The Tyranny of the Footnote
Academic orthodoxy demands citations, peer review, falsifiability, and the careful hedging of every claim that cannot be empirically verified. These are noble standards, and in most disciplines they serve their purpose well. But geopolitics is not chemistry. The variables are human, the actors are often deliberately opaque, and the most consequential decisions made in the corridors of power are rarely documented in a way that satisfies a journal editor.
If an analyst waits for complete, verifiable information before rendering judgment, they are not producing analysis. They are producing history — and history, by definition, arrives too late.
Looking Backward to See Forward
The foundation of any credible geopolitical forecast is, paradoxically, the past. Not the sanitised, textbook version of it, but the raw and often uncomfortable record of how states, leaders, and civilisations have actually behaved — stripped of the ideological lenses that so often distort it.
This requires a discipline of its own. An analyst examining a revisionist great power cannot afford to view it exclusively through the framework of liberal international order theory, any more than one examining an established hegemon should take its stated motivations entirely at face value. The gap between what states say and what they do is not a modern pathology — it is a structural constant. Every actor operates according to interests that are frequently older, more consistent, and more predictable than their rhetoric suggests. History, read honestly, reveals those interests.
Take two states — A and B. A is widely understood to have financed and armed a non-state armed group operating inside B's territory. No document bearing A's official seal will ever confirm this. No minister will say it on record. The paper trail, by design, does not exist. And yet the weapons are there, the funding is traceable to within one degree of separation, and the group's operational tempo increases precisely when A's bilateral relationship with B deteriorates. The academic purist sees insufficient evidence. The working analyst sees a pattern — and a pattern, consistently repeated across time and actors, is as close to proof as geopolitics ever gets.

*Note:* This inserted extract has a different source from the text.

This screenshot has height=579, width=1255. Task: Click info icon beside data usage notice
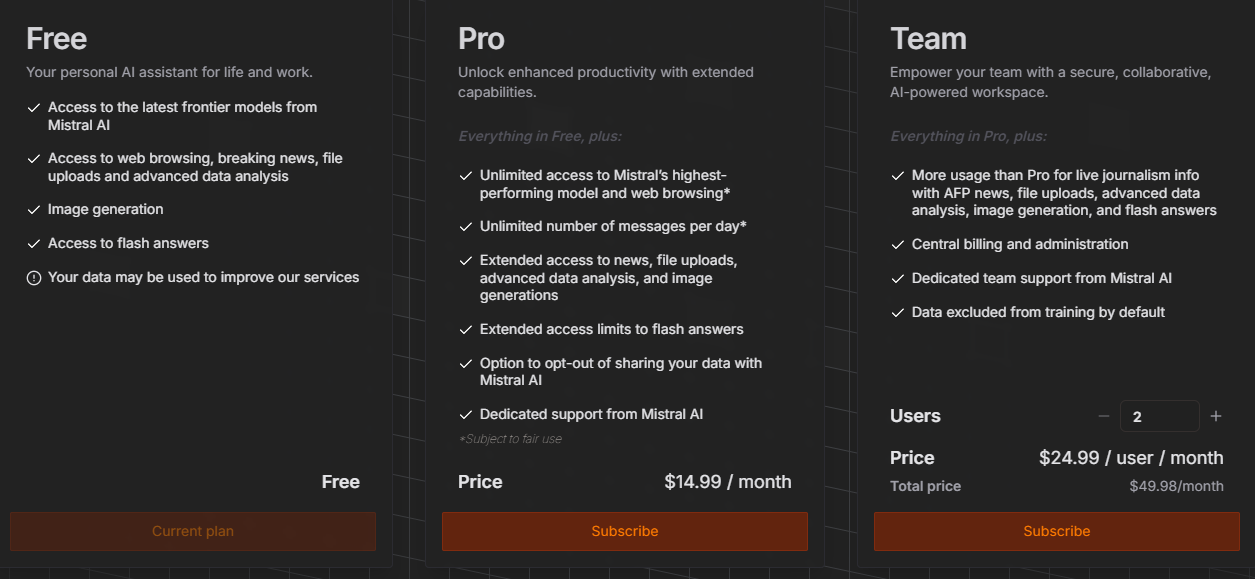point(34,278)
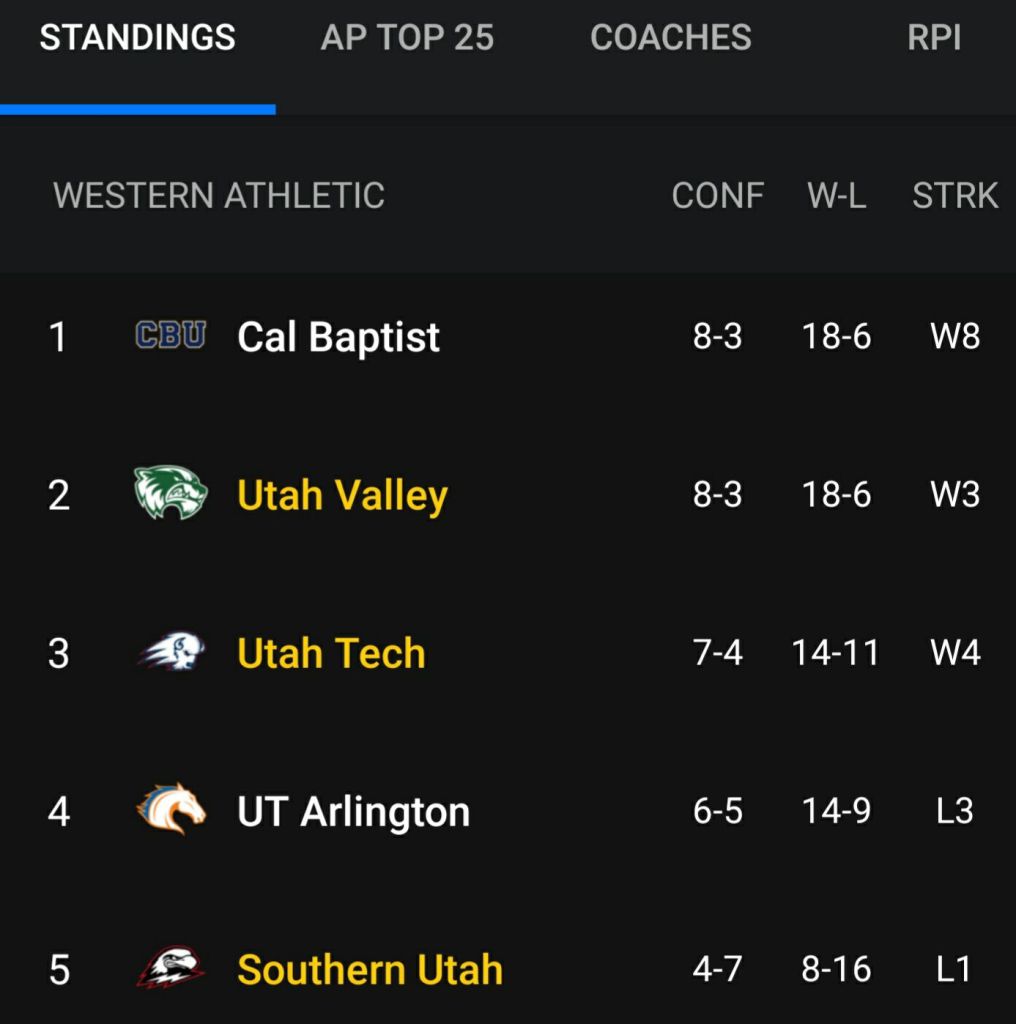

Every actor operates according to interests that are frequently older, more consistent, and more predictable than their rhetoric suggests. History, read honestly, reveals those interests. But history only takes you so far. The past is a guide, not a script.
The Necessary Art of the Informed Assumption
Here is where the academic purist and the working analyst must part ways — respectfully, but firmly.
When the documentary record runs dry, when intelligence is incomplete, when a government is deliberately ambiguous about its intentions, the analyst must make a choice: retreat into uncomfortable silence, or reason forward from what is known. The skilled practitioner chooses the latter — not recklessly, but methodically.
This means studying the behavioural patterns of individual leaders. It means understanding the structural pressures that a nation's geography, demography, and economic condition place upon its decision-makers — pressures that persist regardless of who sits in the presidential palace or the prime minister's office. It means recognising that states, like people, tend to repeat themselves; that national interest is a remarkably stable variable even as governments change.
When an analyst uses these patterns to fill the gaps in the evidentiary record, they are not speculating. They are extrapolating — and there is a meaningful difference. Speculation is untethered from evidence. Extrapolation is evidence, extended.
The Standard Should Be Rigour, Not Purity
None of this is a licence for confirmation bias dressed up as analysis. The assumptions an analyst imports into a narrative must be transparent, challengeable, and grounded in demonstrable behavioural or historical precedent. The moment an analyst begins selecting evidence to fit a conclusion rather than building a conclusion from evidence — even partial evidence — they have crossed from craft into propaganda.
The standard, then, should not be academic purity. It should be intellectual rigour: the honest acknowledgement of what is known, what is inferred, and what remains uncertain, combined with the courage to offer a conclusion anyway.
The world does not pause while we wait for perfect information. And the best analysts have always understood that their value lies precisely in navigating that uncertainty — not in pretending it does not exist.
Note: The views expressed in this op-ed are those of the author and represent his analytical perspective. They do not constitute policy advice or institutional positions of the Praevisio Institute.